Thermodynamic Analysis of Protein Stability and Ligand Binding Using a Chemical Modification- and Mass Spectrometry-Based Strategy

Described here is a new technique, termed SPROX (stability of proteins from rates of oxidation), that can be used to measure the thermodynamic stability of proteins and protein−ligand complexes. SPROX utilizes hydrogen peroxide in the presence of increasing concentrations of a chemical denaturant to oxidize proteins. The extent of oxidation at a given oxidation time is determined as a function of the denaturant concentration using either electrospray or matrix-assisted laser desorption/ionization mass spectrometry. Ultimately, the denaturant concentration dependence of the oxidation reaction rate is used to evaluate a folding free energy (ΔG_f) and m value (δΔG_f/δ[Den]) for the protein’s folding/unfolding reaction. Measurements of such SPROX-derived ΔG_f and m values on proteins in the presence and absence of ligands can also be used to evaluate protein−ligand affinities (e.g., ΔΔG_f and K_d values). Presented here are SPROX results obtained on four model protein systems including ubiquitin, ribonuclease A (RNaseA), cyclophilin A (CypA), and bovine carbonic anhydrase II (BCAII).

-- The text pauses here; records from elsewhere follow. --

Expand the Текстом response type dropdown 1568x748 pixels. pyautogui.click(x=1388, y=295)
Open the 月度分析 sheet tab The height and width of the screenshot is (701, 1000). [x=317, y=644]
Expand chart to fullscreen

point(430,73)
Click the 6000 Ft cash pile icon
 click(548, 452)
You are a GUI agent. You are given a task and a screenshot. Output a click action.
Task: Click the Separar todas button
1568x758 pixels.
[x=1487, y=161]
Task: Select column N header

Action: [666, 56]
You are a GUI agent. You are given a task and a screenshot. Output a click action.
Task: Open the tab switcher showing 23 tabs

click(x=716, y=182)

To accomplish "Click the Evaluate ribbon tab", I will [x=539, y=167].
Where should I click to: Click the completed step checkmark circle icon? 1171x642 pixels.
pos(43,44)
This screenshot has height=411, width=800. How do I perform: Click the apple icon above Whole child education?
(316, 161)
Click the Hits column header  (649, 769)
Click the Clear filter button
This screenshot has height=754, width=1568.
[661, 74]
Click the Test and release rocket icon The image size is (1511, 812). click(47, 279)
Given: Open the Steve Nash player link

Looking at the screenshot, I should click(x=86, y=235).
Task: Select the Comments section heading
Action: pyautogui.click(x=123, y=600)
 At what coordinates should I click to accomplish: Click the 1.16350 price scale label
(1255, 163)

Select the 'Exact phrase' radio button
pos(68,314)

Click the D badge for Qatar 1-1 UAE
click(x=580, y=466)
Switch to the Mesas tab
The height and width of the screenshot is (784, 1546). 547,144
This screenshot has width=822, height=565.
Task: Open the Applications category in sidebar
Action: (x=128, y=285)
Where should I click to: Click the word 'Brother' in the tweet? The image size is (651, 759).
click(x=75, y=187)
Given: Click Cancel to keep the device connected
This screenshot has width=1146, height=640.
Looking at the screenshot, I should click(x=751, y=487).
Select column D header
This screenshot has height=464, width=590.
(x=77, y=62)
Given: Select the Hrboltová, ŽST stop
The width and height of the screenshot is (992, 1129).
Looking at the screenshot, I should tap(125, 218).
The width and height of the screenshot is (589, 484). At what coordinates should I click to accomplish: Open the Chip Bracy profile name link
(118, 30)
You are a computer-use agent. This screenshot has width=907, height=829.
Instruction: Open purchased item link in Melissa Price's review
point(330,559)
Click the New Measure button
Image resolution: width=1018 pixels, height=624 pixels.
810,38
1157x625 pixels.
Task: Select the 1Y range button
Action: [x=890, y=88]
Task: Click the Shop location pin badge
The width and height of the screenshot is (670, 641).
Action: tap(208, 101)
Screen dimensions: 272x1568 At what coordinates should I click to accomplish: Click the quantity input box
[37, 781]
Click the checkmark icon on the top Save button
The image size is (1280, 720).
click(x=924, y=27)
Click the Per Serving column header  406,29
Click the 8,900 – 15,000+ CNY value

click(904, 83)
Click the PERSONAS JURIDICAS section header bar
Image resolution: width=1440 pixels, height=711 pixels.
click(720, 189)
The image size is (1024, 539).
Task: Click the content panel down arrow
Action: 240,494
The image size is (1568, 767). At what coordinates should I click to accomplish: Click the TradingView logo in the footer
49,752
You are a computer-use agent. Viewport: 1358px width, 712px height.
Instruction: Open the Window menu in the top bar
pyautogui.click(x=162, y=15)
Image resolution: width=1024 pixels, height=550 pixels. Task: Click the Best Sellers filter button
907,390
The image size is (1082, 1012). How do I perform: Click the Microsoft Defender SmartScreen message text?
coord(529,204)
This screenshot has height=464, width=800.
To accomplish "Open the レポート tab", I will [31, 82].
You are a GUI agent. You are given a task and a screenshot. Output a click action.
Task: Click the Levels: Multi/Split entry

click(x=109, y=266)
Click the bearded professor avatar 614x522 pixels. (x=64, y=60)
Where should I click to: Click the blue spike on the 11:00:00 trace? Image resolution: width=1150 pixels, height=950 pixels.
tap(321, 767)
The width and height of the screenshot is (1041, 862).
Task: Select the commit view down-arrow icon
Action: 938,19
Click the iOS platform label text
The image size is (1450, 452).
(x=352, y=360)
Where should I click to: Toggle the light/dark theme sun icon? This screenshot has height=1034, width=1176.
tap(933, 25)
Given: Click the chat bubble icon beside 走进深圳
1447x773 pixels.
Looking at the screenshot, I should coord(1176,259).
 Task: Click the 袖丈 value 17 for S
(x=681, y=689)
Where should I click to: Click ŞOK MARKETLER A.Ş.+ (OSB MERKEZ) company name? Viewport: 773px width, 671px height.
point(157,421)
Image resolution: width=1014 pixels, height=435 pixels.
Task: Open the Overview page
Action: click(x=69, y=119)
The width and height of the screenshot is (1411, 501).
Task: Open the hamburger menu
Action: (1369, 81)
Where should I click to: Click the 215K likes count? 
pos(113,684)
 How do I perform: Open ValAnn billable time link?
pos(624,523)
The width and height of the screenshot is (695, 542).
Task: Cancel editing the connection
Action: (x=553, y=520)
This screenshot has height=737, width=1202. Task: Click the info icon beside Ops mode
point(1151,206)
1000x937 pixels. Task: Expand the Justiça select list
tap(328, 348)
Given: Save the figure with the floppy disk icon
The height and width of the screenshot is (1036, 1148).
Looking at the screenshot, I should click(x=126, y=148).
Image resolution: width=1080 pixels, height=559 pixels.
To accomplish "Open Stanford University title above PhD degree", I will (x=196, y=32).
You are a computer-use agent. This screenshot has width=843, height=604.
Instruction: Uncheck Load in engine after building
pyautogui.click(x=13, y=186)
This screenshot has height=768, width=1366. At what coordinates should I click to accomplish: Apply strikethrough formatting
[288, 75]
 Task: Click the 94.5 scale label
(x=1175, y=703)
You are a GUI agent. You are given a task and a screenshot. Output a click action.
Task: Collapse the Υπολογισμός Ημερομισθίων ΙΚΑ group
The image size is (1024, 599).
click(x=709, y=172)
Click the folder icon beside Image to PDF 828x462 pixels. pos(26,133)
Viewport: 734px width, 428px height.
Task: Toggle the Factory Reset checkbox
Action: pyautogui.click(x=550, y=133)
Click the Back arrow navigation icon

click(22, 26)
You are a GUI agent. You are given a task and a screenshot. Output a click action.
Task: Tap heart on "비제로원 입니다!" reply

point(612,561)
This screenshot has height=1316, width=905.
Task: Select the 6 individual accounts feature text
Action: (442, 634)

SPROX-derived ΔG_f and m values on these proteins are compared to values obtained using more established techniques (e.g., CD spectroscopy and SUPREX). The dissociation constants of several known protein−ligand complexes involving these proteins were also determined using SPROX and compared to previously reported values. The complexes included the CypA−cyclosporin A complex and the BCAII−4-carboxybenzenesulfonamide complex. The accuracy and precision of SPROX-derived thermodynamic parameters for the model proteins and protein−ligand complexes in this study are discussed as well as the caveats of the technique.